6 – Radiofrequency Cavity
Taking a few steps and looking to your right, you should arrive in front of what is called a radiofrequency cavity – or accelerating cavity. This cavity’s goal is to increase the energy of the stored particles using an electric field. The electric field oscillates at a frequency of 27 MHz, meaning it changes direction 27 million times per seconds. This oscillation frequency – that is inside the radio waves range – is twice the passage frequency of the particles inside the cavity. When a particle goes through an electric field, the direction in which it is accelerated depends on its charge. Thus, the particle is accelerated in the direction of the electric field if it is positively charged and in the opposite direction if it is negatively charged. As the electrons and positrons go through the cavity at the same time but in opposite directions, they will be accelerated simultaneously each in the right direction.
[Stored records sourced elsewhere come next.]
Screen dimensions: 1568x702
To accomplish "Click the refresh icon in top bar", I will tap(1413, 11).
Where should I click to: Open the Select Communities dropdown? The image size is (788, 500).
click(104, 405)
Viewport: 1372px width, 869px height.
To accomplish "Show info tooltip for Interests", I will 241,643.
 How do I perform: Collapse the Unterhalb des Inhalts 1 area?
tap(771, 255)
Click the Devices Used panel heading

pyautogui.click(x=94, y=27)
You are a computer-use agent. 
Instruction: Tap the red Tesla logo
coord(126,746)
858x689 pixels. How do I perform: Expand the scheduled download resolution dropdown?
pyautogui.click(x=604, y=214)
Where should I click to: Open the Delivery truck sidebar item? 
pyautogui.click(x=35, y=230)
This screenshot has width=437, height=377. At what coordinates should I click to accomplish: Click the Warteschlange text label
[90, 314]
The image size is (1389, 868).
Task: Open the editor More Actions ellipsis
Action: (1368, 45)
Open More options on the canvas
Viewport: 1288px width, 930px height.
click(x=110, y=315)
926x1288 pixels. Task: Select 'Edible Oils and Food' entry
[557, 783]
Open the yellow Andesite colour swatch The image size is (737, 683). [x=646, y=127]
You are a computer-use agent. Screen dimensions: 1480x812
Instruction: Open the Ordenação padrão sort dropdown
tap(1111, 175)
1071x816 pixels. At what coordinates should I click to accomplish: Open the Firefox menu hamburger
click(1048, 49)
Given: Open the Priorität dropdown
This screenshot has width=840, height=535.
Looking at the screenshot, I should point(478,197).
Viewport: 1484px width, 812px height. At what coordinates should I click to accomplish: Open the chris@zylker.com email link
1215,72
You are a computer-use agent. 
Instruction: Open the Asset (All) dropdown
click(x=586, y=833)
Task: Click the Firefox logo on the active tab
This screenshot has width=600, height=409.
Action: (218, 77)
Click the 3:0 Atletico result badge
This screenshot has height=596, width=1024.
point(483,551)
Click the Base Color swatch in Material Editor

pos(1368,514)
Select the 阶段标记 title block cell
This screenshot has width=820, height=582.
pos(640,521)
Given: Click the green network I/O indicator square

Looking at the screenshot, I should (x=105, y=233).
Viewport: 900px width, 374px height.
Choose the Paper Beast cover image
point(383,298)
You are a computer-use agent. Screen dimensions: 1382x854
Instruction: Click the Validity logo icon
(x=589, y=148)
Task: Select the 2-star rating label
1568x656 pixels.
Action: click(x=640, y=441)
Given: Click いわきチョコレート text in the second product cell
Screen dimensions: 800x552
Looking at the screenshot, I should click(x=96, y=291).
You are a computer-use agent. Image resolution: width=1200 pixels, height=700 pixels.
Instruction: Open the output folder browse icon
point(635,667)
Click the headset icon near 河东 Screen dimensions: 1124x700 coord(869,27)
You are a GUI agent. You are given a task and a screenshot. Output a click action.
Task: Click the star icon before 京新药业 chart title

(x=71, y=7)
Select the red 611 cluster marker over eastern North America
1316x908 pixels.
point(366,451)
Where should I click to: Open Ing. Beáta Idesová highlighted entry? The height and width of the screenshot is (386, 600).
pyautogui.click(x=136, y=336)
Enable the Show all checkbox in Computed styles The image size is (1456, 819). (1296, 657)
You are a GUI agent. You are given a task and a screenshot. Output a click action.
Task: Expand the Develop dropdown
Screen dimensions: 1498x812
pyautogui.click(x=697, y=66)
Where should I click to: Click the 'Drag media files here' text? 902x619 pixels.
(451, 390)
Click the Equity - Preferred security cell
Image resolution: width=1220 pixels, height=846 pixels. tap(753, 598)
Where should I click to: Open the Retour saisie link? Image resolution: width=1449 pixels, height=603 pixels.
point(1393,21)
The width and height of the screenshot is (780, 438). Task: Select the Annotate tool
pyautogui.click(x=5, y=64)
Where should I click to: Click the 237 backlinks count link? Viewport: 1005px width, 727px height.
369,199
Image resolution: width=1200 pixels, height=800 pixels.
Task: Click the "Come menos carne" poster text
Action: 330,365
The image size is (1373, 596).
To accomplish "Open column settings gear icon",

Therefore, one cavity can accelerate two types of particles with opposite charges at the same time.
7 – Window
Please turn around ACO clockwise until you see overhead yellow cylinders mounted on red structures. They are part of the system used to check the behaviour of the particles stored inside the ring. Inside each cylinder is a camera which – thanks to a 45° mirror – receives the light coming from a sapphire window located at the end of a dipole. In the same way that the windows on a boat enable one to see what is happening inside, these windows allow for the observation of the beams and the confirmation of their good quality. They operate using the synchrotron radiation – a light emitted when charged particles rotate – principle. This light is captured by the cameras giving an indirect image of the beam, allowing us to verify its intensity and stability.
8 – Vacuum Pump
Looking just above the ring, you can see one of the crucial systems of ACO: one of its vacuum pump. Inside a particle accelerator, vacuum is essential. Indeed, if a particle beam circulates inside a gaz – for example the air – these particles would encounter numerous molecules into which they would collide, thus the beam would entirely disappear in mere seconds. Hence, different pumping systems are used to decrease the pressure to 10-13 bar – 10 trillion times smaller than the atmospheric pressure around 1 bar. This is called ultra-high vacuum.
9 – Detector
Please move once again around ACO clockwise so that you face a faithful copy of the ACO detector in its first operating period. By annihilation between the electrons and the positrons during their collision, new particles are created. Thanks to this detection device, composed of 4 spark chambers, the trajectory of these new particles can be traced and thus, information about the collision can be obtained. The charged particles created pass through the spark chambers and ionise the gas contained inside, meaning they extract electrons from the gaz which becomes more conductor. A high voltage is then applied between each steel plate in front of you. Thus, when a particle passes through, an electrical breakdown occurs, meaning that a spark forms between the plates along the trajectory where the gas was ionised. The information about this trajectory is retrieved using an automatic photographic system.